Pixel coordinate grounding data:
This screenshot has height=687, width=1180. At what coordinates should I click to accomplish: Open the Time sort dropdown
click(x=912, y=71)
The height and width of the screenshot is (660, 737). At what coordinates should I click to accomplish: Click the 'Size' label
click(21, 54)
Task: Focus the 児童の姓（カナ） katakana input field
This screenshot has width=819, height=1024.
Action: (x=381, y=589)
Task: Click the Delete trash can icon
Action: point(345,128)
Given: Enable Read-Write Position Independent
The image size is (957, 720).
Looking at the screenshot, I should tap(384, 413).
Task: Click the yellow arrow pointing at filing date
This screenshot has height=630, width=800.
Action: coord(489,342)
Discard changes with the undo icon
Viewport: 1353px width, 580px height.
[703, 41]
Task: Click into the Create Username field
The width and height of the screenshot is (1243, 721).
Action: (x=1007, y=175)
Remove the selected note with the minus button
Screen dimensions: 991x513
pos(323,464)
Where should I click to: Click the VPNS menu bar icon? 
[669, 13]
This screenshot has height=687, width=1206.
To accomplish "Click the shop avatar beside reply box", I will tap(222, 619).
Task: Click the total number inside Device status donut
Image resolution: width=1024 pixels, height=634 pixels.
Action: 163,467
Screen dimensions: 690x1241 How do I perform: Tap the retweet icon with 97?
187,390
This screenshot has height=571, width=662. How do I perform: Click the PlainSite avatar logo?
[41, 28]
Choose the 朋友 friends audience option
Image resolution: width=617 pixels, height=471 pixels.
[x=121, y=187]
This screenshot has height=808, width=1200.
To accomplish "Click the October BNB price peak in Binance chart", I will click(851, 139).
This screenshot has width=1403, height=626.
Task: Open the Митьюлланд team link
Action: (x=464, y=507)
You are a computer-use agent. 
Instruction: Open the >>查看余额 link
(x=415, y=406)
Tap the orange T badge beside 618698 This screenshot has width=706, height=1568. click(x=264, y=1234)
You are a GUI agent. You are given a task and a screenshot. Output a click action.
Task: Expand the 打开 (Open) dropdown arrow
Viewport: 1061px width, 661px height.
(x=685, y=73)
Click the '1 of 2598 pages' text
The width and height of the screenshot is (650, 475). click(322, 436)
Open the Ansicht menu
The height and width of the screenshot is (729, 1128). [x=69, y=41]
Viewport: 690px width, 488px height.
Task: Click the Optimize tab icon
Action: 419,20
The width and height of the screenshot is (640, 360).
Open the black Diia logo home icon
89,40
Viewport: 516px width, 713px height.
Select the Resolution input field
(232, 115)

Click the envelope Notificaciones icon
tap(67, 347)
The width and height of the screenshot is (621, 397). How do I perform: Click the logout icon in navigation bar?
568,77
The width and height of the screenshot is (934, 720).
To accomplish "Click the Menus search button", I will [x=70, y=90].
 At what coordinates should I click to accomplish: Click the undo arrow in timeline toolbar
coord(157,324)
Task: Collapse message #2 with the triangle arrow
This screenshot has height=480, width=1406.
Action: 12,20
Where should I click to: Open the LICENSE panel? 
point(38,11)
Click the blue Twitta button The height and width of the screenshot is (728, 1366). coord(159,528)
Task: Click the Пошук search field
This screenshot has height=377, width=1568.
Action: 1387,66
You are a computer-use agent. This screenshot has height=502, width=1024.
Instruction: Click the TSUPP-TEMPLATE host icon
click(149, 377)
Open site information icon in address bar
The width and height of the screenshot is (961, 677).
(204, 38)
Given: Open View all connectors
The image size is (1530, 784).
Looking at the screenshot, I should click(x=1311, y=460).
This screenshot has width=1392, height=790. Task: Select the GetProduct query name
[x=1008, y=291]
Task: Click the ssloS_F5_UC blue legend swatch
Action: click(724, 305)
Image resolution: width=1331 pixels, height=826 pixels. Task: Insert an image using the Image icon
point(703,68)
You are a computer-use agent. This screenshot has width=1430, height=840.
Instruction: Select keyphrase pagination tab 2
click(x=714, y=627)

> _What the task requires_: Transcribe all of the data exactly, leaving no line out.

> _Solution below_:
This screenshot has height=687, width=1180. At what coordinates should I click to accomplish: Open the Time sort dropdown
click(x=912, y=71)
The height and width of the screenshot is (660, 737). At what coordinates should I click to accomplish: Click the 'Size' label
click(21, 54)
Task: Focus the 児童の姓（カナ） katakana input field
This screenshot has width=819, height=1024.
Action: (x=381, y=589)
Task: Click the Delete trash can icon
Action: point(345,128)
Given: Enable Read-Write Position Independent
The image size is (957, 720).
Looking at the screenshot, I should tap(384, 413).
Task: Click the yellow arrow pointing at filing date
This screenshot has height=630, width=800.
Action: coord(489,342)
Discard changes with the undo icon
Viewport: 1353px width, 580px height.
[703, 41]
Task: Click into the Create Username field
The width and height of the screenshot is (1243, 721).
Action: (x=1007, y=175)
Remove the selected note with the minus button
Screen dimensions: 991x513
pos(323,464)
Where should I click to: Click the VPNS menu bar icon? 
[669, 13]
This screenshot has height=687, width=1206.
To accomplish "Click the shop avatar beside reply box", I will tap(222, 619).
Task: Click the total number inside Device status donut
Image resolution: width=1024 pixels, height=634 pixels.
Action: 163,467
Screen dimensions: 690x1241 How do I perform: Tap the retweet icon with 97?
187,390
This screenshot has height=571, width=662. How do I perform: Click the PlainSite avatar logo?
[41, 28]
Choose the 朋友 friends audience option
Image resolution: width=617 pixels, height=471 pixels.
[x=121, y=187]
This screenshot has height=808, width=1200.
To accomplish "Click the October BNB price peak in Binance chart", I will click(851, 139).
This screenshot has width=1403, height=626.
Task: Open the Митьюлланд team link
Action: (x=464, y=507)
You are a computer-use agent. 
Instruction: Open the >>查看余额 link
(x=415, y=406)
Tap the orange T badge beside 618698 This screenshot has width=706, height=1568. click(x=264, y=1234)
You are a GUI agent. You are given a task and a screenshot. Output a click action.
Task: Expand the 打开 (Open) dropdown arrow
Viewport: 1061px width, 661px height.
(x=685, y=73)
Click the '1 of 2598 pages' text
The width and height of the screenshot is (650, 475). click(322, 436)
Open the Ansicht menu
The height and width of the screenshot is (729, 1128). [x=69, y=41]
Viewport: 690px width, 488px height.
Task: Click the Optimize tab icon
Action: 419,20
The width and height of the screenshot is (640, 360).
Open the black Diia logo home icon
89,40
Viewport: 516px width, 713px height.
Select the Resolution input field
(232, 115)

Click the envelope Notificaciones icon
tap(67, 347)
The width and height of the screenshot is (621, 397). How do I perform: Click the logout icon in navigation bar?
568,77
The width and height of the screenshot is (934, 720).
To accomplish "Click the Menus search button", I will [x=70, y=90].
 At what coordinates should I click to accomplish: Click the undo arrow in timeline toolbar
coord(157,324)
Task: Collapse message #2 with the triangle arrow
This screenshot has height=480, width=1406.
Action: 12,20
Where should I click to: Open the LICENSE panel? 
point(38,11)
Click the blue Twitta button The height and width of the screenshot is (728, 1366). coord(159,528)
Task: Click the Пошук search field
This screenshot has height=377, width=1568.
Action: 1387,66
You are a computer-use agent. This screenshot has height=502, width=1024.
Instruction: Click the TSUPP-TEMPLATE host icon
click(149, 377)
Open site information icon in address bar
The width and height of the screenshot is (961, 677).
(204, 38)
Given: Open View all connectors
The image size is (1530, 784).
Looking at the screenshot, I should click(x=1311, y=460).
This screenshot has width=1392, height=790. Task: Select the GetProduct query name
[x=1008, y=291]
Task: Click the ssloS_F5_UC blue legend swatch
Action: click(724, 305)
Image resolution: width=1331 pixels, height=826 pixels. Task: Insert an image using the Image icon
point(703,68)
You are a computer-use agent. This screenshot has width=1430, height=840.
Instruction: Select keyphrase pagination tab 2
click(x=714, y=627)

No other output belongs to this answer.